┌─ DOCUMENT PASSAGE

The thing is that I notice this limiting box has often been built by the very communicators who are trapped in it. This looks like:

  • Tactical tunnel vision
  • Siloed work
  • Disconnection from the business

A few years ago, the one and only Shel Holtz took aim at this self-limiting model of internal communications and proposed a New Model for Employee Communications. I loved it because it drew a bigger, more strategic box for the function.

With Shel’s permission, I dug into the model to add layers that emerge as being particularly relevant in today’s organizational communication landscape characterized by noise, change fatigue and information overload.

Here’s what I came up with:

A quick overview on the model’s design and components:

  • Employee experience is at the heart. In our RTO world, organizations are finding that they are getting bodies, not souls. We have to do better at dialing into the heart of why work matters and focus on meaningful experiences. In addition, the broken telephone game that occurs between recruitment, onboarding, career progression and exit is no longer sustainable.

└─

## THE TASK
From the passage on internal communications, reproduce the section that begins at the words "A few years" and stops after the words "no longer sustainable.". The material after this passage isn't needed for anything here.

┌─ RECORDED INFORMATION

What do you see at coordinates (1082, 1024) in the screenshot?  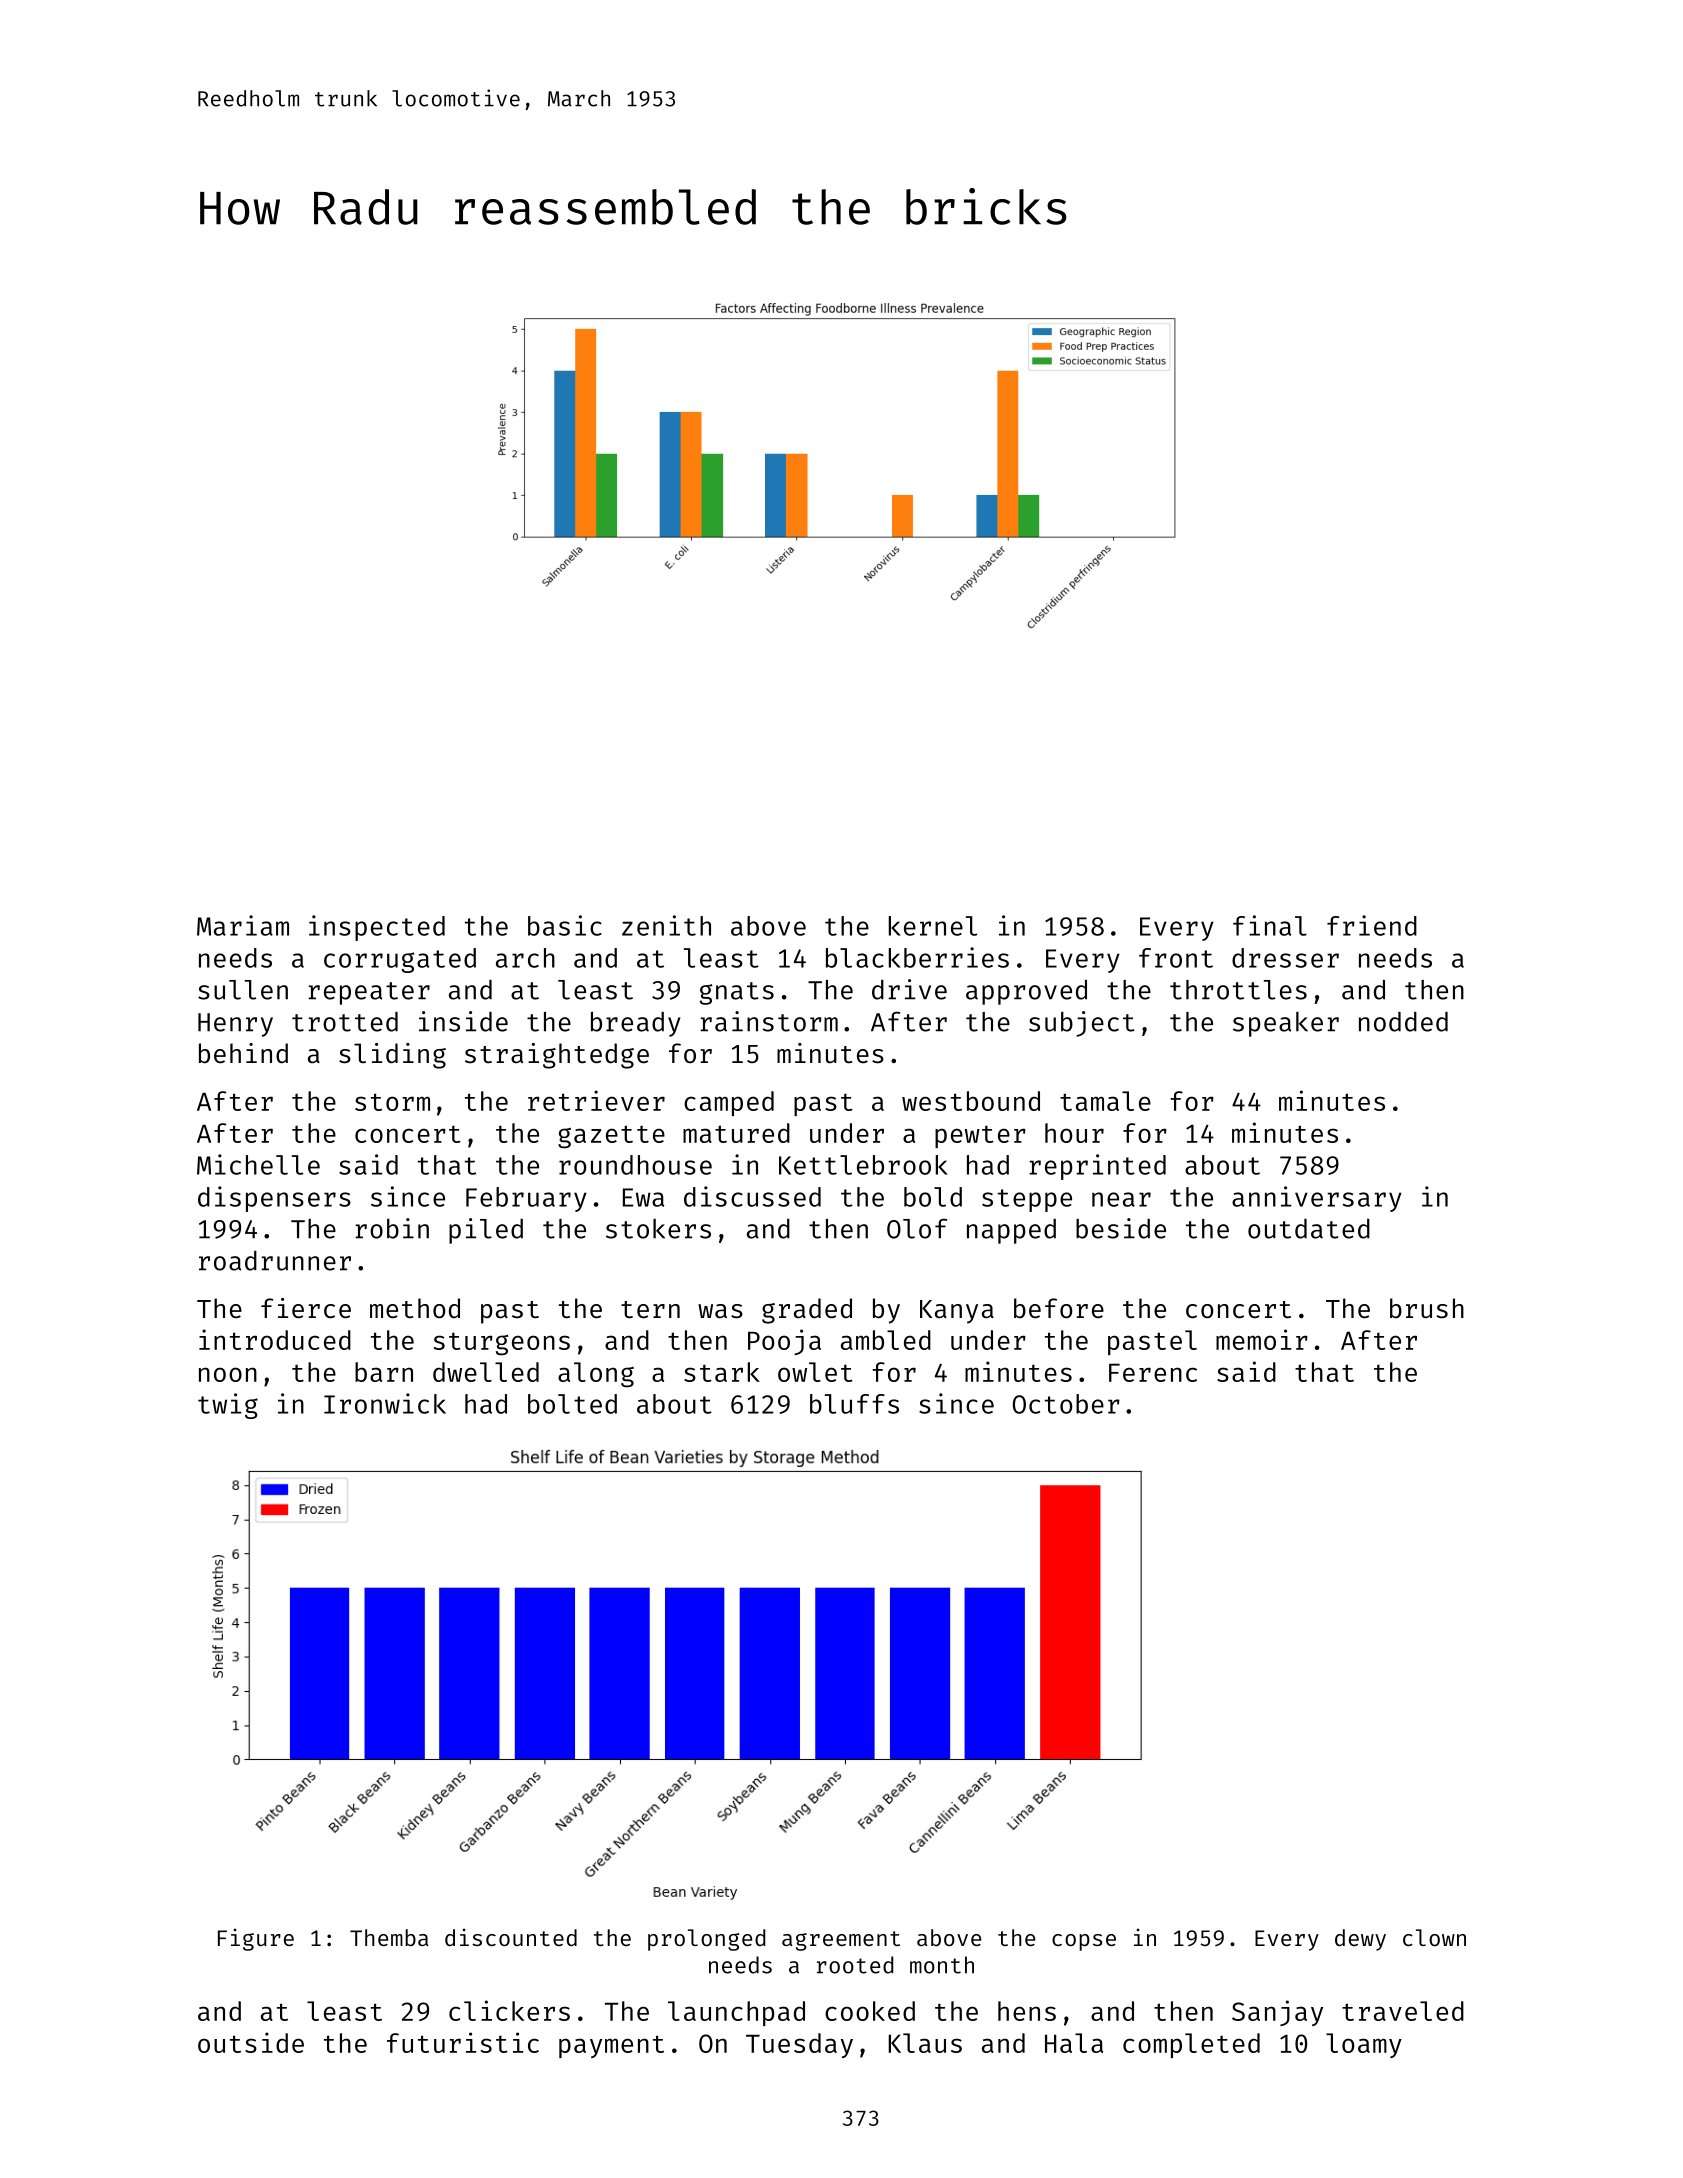 I see `subject` at bounding box center [1082, 1024].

└─

## ANSWER TO THE TASK
A few years ago, the one and only Shel Holtz took aim at this self-limiting model of internal communications and proposed a New Model for Employee Communications. I loved it because it drew a bigger, more strategic box for the function.

With Shel’s permission, I dug into the model to add layers that emerge as being particularly relevant in today’s organizational communication landscape characterized by noise, change fatigue and information overload.

Here’s what I came up with:

A quick overview on the model’s design and components:

  • Employee experience is at the heart. In our RTO world, organizations are finding that they are getting bodies, not souls. We have to do better at dialing into the heart of why work matters and focus on meaningful experiences. In addition, the broken telephone game that occurs between recruitment, onboarding, career progression and exit is no longer sustainable.